Vliesgevel
Een vliesgevel, ook wel gordijngevel, gordijnmuur of glasgevel, is een niet-dragende gevel of afscheiding tussen exterieur en interieur van een gebouw. Omdat de vliesgevel niet-dragend is kan die worden opgebouwd uit lichte materialen, zoals glas, waardoor er bespaard kan worden op gewicht.
Een vliesgevel draagt geen andere belasting dan zijn eigen gewicht. Samen met de windbelasting wordt die doorgegeven aan de achterliggende constructie, die het op zijn beurt afdraagt op de fundering. Zoals de meeste gevels zijn vliesgevels ontworpen om wind- en waterinfiltratie in gebouwen tegen te gaan.
Geschiedenis
Voor een vliesgevel is een kolomstructuur met stijve vloeren vereist. Tot aan de uitvinding van beton en constructief staal waren dit soort constructies enkel in hout te maken.[1] In West-Europa was al ver voor die tijd een tekort aan lang hout ontstaan, waardoor men traditioneel voornamelijk bouwde met baksteen, dat zich niet leent voor vliesgevels.

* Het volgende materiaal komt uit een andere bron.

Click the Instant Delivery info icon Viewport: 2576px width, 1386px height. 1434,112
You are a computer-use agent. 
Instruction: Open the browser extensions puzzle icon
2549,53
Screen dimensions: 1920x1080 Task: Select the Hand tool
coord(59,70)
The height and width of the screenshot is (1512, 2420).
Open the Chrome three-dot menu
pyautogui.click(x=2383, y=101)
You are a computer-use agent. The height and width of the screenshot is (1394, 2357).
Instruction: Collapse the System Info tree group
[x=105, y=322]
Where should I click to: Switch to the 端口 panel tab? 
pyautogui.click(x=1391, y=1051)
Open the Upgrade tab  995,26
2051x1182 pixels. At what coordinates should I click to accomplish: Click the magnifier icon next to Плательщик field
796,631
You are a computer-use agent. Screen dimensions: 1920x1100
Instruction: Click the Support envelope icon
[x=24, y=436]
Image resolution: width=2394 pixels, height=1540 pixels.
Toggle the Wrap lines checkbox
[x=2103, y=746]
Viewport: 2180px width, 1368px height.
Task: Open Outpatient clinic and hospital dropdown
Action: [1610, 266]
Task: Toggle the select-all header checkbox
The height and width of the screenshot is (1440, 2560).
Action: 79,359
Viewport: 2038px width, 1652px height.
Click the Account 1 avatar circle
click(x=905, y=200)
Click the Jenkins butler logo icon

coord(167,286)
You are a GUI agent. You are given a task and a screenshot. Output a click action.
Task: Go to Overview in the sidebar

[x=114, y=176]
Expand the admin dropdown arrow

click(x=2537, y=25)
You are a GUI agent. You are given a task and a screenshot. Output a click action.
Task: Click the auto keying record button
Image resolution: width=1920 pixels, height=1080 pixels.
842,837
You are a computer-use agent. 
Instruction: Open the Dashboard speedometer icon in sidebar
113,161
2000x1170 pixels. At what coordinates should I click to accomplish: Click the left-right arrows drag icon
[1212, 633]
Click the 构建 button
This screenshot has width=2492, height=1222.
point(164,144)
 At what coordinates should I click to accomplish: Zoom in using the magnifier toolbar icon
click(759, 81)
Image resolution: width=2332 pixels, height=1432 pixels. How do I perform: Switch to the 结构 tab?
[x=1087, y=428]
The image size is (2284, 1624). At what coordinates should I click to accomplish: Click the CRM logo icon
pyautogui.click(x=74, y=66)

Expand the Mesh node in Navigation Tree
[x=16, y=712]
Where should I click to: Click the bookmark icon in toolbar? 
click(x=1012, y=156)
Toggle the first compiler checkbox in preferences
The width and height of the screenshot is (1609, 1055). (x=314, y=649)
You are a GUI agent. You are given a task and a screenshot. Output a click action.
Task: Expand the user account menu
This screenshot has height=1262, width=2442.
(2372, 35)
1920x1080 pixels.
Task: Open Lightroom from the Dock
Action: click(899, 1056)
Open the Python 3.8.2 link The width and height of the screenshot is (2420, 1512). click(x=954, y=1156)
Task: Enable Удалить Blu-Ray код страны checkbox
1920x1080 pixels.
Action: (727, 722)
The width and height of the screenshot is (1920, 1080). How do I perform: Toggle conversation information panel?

Toen in de 18e eeuw grotere ramen gemaakt konden worden verschenen de eerste volwaardige vliesgevels dan ook in het Ottomaanse Rijk, waar nog volop met hout gebouwd werd.
Vliesgevelsystemen in staal werden voor het eerst in de 19e eeuw in Engeland ontwikkeld. De eerste gevelsystemen werden gebruikt in Liverpool, eerst bij Oriel Chambers, daarna op Cook Street 16. Beide gebouwen werden ontworpen door Peter Ellis, een lokale architect. Hij wilde glazen gevels om het daglicht dieper in het gebouw te brengen, zodat meer vloerruimte gebruikt kon worden en de verlichtingskosten in de winter gereduceerd konden worden. Dit werd mogelijk door een kolommenstructuur in plaats van dichte, dragend wanden.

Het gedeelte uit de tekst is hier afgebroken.